On estimations of Dawn spacecraft's capture probability into 1:1 ground-track resonance around Vesta

This paper develops semi-analytical and analytical methodologies to estimate the probability of the Dawn spacecraft being captured into a 1:1 ground-track resonance around Vesta. The spacecraft, using low-thrust propulsion, approached the asteroid Vesta, and one significant challenge during this phase is crossing ground-track resonances with the asteroid. As the capture phenomenon is dependent on the initial condition of the trajectory, it is necessary to accurately estimate the probability of such a capture. Firstly, the system dynamics are described by a model incorporating Hamiltonian perturbations from the irregular gravitational field up to the second degree and order, and continuous low-thrust that is constant in magnitude and directed in the opposite direction of the spacecraft’s velocity. The resonance region is enclosed by separatrices which are approximated with a fourth-order polynomial for quantitative analysis. The Hamiltonian, serving as a proxy for the system’s energy, changes when the spacecraft crosses the separatrices, and these changes are quantified using a global adaptive quadrature method.
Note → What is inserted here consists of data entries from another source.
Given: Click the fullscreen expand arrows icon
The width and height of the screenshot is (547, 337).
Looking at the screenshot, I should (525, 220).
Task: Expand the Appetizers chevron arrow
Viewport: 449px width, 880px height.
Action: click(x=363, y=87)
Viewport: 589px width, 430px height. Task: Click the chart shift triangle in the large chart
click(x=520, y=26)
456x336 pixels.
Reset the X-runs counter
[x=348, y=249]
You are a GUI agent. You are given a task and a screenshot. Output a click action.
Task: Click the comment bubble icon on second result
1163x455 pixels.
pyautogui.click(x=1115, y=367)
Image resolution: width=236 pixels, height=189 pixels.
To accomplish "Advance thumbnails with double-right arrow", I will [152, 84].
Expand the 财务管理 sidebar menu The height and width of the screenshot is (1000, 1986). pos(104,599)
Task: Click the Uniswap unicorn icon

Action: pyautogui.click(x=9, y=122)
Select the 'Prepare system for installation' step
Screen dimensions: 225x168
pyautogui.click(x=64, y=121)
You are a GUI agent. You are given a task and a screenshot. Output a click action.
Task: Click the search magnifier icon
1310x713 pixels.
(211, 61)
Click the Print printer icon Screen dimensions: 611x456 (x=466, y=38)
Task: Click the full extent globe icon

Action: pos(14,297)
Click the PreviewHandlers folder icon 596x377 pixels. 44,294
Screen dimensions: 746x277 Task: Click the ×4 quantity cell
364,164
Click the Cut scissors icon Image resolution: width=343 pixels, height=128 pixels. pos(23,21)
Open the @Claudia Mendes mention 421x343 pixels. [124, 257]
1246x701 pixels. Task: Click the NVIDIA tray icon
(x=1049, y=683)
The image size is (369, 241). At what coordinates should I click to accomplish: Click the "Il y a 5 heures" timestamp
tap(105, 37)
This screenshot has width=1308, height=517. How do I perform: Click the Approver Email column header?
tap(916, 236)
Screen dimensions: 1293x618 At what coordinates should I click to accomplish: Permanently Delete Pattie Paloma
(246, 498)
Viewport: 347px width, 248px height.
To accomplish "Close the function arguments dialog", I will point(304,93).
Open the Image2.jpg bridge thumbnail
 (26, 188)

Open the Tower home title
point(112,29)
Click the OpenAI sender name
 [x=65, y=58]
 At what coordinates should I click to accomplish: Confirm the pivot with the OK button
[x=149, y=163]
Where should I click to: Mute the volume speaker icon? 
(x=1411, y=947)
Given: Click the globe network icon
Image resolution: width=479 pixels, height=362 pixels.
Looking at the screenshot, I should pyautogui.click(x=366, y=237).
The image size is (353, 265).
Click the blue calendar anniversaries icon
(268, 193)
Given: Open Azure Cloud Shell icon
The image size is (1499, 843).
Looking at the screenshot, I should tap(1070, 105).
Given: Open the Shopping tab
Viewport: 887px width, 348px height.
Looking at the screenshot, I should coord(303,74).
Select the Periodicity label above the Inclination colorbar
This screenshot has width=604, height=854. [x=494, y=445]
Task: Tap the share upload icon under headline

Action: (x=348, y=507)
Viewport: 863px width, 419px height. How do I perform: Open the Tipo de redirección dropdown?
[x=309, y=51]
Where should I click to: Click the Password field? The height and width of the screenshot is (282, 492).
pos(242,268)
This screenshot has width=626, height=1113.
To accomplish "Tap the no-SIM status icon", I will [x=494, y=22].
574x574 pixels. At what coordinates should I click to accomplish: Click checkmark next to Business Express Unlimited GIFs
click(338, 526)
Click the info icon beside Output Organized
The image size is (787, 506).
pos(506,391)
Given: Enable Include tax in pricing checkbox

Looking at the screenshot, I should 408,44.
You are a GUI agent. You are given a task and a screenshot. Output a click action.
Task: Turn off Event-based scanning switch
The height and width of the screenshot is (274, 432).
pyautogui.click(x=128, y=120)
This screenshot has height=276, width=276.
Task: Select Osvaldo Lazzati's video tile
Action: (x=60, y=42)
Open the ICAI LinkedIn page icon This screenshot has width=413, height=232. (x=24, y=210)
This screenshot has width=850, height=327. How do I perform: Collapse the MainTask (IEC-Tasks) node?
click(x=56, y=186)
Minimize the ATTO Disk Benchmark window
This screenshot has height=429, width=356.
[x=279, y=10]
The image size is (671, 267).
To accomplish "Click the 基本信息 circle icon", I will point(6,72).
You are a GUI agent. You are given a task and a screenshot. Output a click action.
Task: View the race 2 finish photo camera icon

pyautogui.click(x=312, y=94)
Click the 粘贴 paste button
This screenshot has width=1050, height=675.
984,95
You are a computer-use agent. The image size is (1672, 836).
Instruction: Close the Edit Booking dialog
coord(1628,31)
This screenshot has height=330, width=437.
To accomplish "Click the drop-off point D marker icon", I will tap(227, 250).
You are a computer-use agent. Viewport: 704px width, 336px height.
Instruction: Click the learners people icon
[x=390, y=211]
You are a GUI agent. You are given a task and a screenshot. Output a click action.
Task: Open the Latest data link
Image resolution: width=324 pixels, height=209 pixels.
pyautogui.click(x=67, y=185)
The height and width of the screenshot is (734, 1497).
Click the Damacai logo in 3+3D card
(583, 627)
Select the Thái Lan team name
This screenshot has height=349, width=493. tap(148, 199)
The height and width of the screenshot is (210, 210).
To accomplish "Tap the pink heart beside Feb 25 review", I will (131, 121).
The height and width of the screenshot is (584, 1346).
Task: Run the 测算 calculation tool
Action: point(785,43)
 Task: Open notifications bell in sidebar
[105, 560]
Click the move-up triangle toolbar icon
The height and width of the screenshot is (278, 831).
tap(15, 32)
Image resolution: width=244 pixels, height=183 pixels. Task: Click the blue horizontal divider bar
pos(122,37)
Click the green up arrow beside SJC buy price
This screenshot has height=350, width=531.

Finally, the probability of capture into ground-track resonance is estimated based on the energy change across the separatrices, and the accuracy and efficiency of the developed semi-analytical and analytical methodologies are investigated by comparing them to numerical simulations based on the perturbed Hamilton’s equations of motion. This research makes a significant contribution to the field of astrodynamics by providing a systematic and efficient approach to estimating the probability of resonance capture.